Abstract

Modifiable and non-modifiable risk factors have been identified for primary anterior cruciate ligament (ACL) injury, however less research is available examining risk factors for a second ACL rupture. Identifying whether bony morphological factors are different (or more exaggerated) among those that experience a secondary ACL injury is critical to understanding if non-modifiable risk factors are associated with re-injury. PURPOSE: To identify if bony morphology is different among those that experience a secondary ACL re-injury as compared to ACL individuals that do not. METHODS: ACL participants were tracked after return-to-play following primary reconstruction, and if individuals experienced a second ipsilateral injury (ACLx2, n=14, 8f/6m,17.9±4.0yrs), the primary clinical magnetic resonance imaging was analyzed for bony morphological risk factors. ACLx2 participants were matched to individuals (sex, age, height, graft, gender and activity level) that had undergone reconstruction but did not experience re-injury (ACLx1, n=14, 8f/6m, 18.7±4.0yrs). 10 healthy controls were also enrolled (5m/5f, 20.8±3.9yrs) for the purposes of comparing our ACL data against healthy knees.
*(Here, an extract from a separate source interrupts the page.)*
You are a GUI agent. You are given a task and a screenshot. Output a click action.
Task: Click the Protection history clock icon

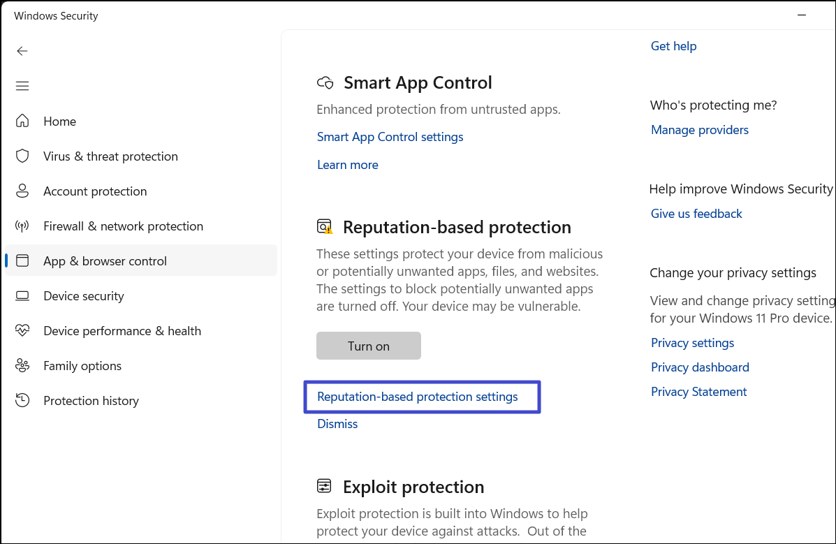[22, 400]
Lateral and medial posterior tibial slopes (LPTS, MPTS), notch shape index (NSI), and medial tibial plateau depth of concavity (MDC) were compared between all ACL participants (combined ACLx1 and ACLx2 groups) and controls using independent t-tests and across groups (ACLx1, ACLx2, controls) using one-way ANOVAs. RESULTS: All ACL reconstructed patients had a steeper LPTS than controls (6.5±2.7deg vs. 3.9±3.7deg, d=0.87, 95% CI 0.11-1.60, P=0.023), however no difference in LPTS was found between ACLx1 and ACLx2 (6.8±3.2deg vs. 6.3±2.4deg, P>0.05). No differences in MPTS, NSI and MDC were found between all ACL participants (combined ACLx2 and ACLx1) and controls, or between ACLx1 and ACLx2 (P>0.05). CONCLUSION: Compared to healthy individuals, a steeper LPTS is a common bony abnormality among all ACL injured participants. Individuals that go onto experience a second ipsilateral ACL injury, do not have more exaggerated bony morphology than those that do not, suggesting that differences in modifiable risk factors at return-to-play may contribute to re-injury.